Researchers are actively investigating the possibility of using DNA strands to store digital information. Why? Because hard drives don’t stay intact for all that many years, but DNA molecules can preserve information for several centuries – at least 2.000 years.
A international team of researchers from various European countries announced a few year ago that they’ve developed DNA molecules that can store as much as 300.000 terabytes of information for anywhere between 2.000 years to one million years.
For comparison, the best hard drives currently available on the market can only store 6 terabytes of information and last for 50 years or less.
And earlier this week, the team behind the project, took their DNA drives idea into the next testing phase. They held a presentation at the 25th edition of the National Meeting & Exposition of the American Chemical Society (ACS) and unraveled an example of DNA-encapsulated information which had been subjected to the equivalent of 2.000 years of usage. During all of this time, the sample never once showed an error upon decoding.
Dr. Robert Grass, lead researcher and field expert from the Swiss Federal Institute of Technology (Zurich), gave a statement saying that what he and his team have managed to do is pioneer a method of using glass to encapsulate DNA, and it is the equivalent of creating a fossilized type of data storage.

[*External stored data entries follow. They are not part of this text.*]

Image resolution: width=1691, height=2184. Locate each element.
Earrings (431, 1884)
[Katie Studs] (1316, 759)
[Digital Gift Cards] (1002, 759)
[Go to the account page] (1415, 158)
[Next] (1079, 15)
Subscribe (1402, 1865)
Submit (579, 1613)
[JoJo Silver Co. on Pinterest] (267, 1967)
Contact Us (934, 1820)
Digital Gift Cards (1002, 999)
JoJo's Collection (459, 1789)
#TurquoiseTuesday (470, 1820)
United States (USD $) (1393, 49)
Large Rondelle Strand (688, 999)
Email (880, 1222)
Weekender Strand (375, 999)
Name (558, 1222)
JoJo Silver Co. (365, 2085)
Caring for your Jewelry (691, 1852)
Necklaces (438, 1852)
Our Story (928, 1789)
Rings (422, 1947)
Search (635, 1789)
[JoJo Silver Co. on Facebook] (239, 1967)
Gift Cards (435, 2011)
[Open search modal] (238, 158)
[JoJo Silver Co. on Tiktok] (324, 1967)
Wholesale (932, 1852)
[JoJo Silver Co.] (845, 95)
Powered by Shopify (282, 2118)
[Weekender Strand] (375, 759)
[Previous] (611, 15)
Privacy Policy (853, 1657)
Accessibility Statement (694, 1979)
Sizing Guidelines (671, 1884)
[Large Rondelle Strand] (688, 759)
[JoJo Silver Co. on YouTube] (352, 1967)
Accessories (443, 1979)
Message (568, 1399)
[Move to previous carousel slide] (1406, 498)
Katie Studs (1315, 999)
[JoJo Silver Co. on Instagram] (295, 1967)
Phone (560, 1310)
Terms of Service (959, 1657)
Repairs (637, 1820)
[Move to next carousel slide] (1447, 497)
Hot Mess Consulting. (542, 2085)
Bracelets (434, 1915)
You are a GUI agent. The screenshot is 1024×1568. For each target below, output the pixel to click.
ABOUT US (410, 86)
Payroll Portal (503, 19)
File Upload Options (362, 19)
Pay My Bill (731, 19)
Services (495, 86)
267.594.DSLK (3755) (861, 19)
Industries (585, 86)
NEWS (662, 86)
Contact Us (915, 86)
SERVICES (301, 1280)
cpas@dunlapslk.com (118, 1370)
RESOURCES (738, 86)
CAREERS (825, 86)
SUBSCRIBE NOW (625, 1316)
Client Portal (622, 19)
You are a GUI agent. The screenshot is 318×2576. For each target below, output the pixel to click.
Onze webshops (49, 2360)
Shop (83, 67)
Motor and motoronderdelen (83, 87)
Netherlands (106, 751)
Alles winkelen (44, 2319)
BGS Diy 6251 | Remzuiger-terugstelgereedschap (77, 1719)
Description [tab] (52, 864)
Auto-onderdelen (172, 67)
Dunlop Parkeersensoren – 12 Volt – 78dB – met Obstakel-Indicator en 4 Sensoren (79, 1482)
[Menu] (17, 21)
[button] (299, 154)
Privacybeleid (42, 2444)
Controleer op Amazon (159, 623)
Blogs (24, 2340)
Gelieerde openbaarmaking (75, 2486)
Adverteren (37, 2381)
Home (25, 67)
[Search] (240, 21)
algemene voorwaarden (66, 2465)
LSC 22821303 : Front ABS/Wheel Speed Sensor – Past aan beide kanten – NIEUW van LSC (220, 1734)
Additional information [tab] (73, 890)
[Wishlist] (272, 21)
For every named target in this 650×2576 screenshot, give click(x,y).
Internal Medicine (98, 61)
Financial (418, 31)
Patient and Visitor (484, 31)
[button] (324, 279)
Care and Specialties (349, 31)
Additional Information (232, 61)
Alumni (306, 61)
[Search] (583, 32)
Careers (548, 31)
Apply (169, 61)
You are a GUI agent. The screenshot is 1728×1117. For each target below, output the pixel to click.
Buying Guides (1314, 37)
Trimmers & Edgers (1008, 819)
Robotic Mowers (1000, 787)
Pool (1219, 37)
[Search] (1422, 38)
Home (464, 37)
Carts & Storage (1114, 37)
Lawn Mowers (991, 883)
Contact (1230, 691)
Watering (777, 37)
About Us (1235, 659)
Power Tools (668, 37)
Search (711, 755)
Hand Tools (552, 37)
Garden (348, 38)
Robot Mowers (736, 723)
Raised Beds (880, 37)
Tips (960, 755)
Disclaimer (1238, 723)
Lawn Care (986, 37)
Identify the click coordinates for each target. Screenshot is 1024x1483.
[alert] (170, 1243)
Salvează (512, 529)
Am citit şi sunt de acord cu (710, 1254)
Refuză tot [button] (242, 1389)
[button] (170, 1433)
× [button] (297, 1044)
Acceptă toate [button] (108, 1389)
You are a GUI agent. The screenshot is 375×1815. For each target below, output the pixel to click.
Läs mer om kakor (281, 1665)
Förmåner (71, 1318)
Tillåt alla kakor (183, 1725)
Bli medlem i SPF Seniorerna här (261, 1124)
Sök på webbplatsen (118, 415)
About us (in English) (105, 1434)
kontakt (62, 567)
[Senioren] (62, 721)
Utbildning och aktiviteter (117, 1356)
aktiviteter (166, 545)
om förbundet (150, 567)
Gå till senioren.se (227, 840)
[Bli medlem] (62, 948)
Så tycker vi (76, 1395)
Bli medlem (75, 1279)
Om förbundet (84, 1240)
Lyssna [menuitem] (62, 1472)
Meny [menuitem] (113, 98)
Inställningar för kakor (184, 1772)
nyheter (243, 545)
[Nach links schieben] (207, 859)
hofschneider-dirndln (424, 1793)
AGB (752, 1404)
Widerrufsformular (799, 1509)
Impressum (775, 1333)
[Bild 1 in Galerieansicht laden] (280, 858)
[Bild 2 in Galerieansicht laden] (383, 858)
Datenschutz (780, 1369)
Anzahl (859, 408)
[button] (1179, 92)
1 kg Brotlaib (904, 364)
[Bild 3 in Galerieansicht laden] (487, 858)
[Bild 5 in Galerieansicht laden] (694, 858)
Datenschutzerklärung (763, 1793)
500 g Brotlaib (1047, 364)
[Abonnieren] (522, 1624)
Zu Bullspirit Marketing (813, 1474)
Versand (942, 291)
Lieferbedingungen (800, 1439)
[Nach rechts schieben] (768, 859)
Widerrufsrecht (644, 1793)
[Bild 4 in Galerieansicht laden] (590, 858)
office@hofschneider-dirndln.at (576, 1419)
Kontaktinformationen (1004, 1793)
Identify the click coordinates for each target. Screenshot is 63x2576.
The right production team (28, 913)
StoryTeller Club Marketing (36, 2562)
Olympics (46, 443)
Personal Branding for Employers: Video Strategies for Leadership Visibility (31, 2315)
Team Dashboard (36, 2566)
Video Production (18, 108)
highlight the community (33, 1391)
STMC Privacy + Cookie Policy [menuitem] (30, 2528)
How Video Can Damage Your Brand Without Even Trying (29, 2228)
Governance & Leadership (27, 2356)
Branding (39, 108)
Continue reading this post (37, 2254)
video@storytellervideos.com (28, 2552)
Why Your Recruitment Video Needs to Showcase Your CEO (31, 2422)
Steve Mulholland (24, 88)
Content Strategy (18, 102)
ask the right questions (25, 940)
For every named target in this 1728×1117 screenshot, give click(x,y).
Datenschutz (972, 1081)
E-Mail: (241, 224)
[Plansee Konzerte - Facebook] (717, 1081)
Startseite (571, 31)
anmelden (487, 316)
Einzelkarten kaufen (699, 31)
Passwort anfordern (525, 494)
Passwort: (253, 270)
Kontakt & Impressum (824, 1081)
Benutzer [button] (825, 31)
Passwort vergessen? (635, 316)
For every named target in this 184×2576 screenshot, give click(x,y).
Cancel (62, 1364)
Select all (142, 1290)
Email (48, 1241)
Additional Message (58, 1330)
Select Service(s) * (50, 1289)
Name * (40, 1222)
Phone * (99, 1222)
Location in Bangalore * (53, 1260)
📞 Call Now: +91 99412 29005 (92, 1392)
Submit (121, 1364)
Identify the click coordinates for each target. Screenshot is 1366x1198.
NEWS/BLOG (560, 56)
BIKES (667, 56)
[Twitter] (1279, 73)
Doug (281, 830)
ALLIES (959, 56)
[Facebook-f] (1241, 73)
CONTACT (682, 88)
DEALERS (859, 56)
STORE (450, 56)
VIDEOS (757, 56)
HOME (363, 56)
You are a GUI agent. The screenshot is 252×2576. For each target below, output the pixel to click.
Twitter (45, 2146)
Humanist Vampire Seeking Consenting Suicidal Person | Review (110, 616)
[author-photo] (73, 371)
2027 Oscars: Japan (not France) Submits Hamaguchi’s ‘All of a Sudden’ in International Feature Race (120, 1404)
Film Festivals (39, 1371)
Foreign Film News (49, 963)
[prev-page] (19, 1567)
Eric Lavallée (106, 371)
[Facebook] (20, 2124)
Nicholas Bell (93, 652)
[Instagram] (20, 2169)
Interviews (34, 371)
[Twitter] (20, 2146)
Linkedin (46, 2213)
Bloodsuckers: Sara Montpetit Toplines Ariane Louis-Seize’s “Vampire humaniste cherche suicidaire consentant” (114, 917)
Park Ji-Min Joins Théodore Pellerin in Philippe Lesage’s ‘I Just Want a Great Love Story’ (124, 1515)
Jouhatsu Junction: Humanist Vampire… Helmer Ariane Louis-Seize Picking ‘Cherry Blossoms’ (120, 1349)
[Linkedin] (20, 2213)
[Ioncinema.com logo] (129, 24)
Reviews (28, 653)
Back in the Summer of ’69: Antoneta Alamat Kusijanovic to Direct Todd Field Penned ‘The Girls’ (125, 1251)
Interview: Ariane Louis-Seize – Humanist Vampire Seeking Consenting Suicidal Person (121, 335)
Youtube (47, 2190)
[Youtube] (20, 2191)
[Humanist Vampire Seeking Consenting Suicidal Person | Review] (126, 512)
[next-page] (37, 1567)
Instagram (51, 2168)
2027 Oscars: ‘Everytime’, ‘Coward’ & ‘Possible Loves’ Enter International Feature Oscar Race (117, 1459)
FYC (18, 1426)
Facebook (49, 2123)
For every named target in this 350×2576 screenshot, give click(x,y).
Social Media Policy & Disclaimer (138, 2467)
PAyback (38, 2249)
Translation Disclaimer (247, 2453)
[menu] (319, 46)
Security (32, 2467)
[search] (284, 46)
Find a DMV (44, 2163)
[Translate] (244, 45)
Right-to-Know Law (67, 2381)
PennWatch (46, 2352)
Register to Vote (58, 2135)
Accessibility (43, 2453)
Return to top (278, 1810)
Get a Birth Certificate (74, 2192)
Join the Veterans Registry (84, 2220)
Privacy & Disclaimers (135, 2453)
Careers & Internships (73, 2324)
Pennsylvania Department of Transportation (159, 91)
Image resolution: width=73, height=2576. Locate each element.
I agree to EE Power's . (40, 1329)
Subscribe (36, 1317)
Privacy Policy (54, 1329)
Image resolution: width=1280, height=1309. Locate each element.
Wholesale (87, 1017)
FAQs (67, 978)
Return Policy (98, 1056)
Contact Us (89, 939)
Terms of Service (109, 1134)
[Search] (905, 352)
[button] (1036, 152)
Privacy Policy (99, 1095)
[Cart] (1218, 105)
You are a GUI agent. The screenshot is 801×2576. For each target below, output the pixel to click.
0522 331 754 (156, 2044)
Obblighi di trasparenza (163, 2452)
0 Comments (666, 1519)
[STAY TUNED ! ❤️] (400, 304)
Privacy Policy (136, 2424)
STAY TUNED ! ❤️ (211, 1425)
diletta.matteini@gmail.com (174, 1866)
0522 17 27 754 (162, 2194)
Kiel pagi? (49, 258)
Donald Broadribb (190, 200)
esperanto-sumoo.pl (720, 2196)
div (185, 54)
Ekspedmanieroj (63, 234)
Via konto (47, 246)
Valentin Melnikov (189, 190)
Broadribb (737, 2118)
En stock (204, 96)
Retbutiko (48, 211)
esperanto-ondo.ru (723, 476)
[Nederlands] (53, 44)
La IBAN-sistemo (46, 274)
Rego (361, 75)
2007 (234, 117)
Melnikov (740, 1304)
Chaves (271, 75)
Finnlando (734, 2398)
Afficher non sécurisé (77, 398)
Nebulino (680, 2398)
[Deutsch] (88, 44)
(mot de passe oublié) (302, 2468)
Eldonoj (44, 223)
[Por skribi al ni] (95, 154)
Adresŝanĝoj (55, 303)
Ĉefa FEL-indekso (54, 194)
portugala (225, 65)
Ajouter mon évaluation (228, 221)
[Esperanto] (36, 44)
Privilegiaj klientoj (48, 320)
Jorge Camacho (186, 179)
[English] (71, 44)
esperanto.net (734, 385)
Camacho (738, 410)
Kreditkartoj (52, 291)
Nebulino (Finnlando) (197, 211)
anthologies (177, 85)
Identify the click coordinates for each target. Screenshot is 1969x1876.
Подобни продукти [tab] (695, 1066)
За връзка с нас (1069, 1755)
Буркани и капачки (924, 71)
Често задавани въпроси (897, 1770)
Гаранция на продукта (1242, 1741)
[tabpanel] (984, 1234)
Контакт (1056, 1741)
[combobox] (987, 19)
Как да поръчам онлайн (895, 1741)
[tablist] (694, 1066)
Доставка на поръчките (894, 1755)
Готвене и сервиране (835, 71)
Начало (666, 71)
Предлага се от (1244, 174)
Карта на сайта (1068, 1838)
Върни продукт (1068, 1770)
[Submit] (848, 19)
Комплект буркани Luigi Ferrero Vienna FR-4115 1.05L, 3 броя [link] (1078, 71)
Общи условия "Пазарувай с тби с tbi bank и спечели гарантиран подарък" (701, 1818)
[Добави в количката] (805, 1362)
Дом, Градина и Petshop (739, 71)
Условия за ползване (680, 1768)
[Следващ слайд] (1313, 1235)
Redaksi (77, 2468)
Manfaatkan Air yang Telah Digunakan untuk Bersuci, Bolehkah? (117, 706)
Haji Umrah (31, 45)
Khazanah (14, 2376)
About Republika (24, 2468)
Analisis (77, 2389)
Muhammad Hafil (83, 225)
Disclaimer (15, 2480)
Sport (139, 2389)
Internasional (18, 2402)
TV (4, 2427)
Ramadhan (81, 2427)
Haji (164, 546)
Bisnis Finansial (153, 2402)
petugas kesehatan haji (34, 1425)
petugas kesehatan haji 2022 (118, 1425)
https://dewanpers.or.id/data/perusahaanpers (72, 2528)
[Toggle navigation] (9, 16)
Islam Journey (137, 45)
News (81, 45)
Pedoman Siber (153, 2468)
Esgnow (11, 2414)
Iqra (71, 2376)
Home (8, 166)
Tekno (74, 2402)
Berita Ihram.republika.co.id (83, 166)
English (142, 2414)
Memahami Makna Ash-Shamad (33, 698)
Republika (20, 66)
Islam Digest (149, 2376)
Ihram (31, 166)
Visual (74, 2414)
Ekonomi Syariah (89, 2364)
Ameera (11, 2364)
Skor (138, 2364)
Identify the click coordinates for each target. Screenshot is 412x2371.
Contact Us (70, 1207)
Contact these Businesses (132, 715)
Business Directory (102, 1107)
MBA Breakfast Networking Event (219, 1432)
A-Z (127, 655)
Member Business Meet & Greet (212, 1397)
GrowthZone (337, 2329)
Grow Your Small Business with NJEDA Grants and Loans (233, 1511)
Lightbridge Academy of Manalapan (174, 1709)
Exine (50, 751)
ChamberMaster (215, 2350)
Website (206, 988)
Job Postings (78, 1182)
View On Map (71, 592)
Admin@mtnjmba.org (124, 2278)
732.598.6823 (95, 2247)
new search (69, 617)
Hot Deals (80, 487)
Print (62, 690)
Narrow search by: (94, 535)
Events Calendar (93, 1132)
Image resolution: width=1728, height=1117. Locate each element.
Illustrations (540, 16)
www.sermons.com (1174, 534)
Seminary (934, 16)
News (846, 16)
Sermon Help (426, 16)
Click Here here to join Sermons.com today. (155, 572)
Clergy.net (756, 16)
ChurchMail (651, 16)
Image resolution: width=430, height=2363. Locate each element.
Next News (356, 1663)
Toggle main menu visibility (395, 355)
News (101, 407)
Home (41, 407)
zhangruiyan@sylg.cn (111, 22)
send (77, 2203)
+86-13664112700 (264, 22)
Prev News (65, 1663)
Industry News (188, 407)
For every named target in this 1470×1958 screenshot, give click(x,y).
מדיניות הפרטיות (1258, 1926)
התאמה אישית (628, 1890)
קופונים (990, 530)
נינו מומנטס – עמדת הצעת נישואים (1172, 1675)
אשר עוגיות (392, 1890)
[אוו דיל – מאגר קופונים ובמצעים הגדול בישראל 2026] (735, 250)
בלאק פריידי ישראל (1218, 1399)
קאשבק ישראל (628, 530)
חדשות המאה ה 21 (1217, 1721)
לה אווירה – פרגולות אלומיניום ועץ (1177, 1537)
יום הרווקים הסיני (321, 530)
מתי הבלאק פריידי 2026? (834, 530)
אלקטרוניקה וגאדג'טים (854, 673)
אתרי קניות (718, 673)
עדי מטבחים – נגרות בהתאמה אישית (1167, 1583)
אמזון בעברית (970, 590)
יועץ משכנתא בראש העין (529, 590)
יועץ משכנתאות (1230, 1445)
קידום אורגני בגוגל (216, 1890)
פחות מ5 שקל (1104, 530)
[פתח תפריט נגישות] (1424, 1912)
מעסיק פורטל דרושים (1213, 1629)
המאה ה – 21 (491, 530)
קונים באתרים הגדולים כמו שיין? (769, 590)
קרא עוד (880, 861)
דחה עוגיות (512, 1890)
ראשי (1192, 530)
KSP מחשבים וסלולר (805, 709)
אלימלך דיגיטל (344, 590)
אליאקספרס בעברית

He went on to add that they’ve also come up with a mathematical algorithm that’s typically used in the field of long-distance radio transmissions, but also helps them eliminate any errors that may occur when they’re trying to decipher data that they’ve written in the DNA molecule’s digital genetic code.
Dr. Grass explained that “A little after the discovery of the double helix architecture of DNA, people figured out that the coding language of nature is very similar to the binary language we use in computers”. While we use ones and zeros to represent data on hard drives, we use the nucleotides G, T, C and A to represent data in DNA strands.
He also shared that the main goal of the project was longevity. He mentioned that some of the books European monks wrote during the Middle Ages still exist to this day, but that the information we all write today on hard drives can’t be expected to last more than a few decades.
But DNA is a superior storage device because it is a very dense type of data storage and has the potential to last extremely long periods of time.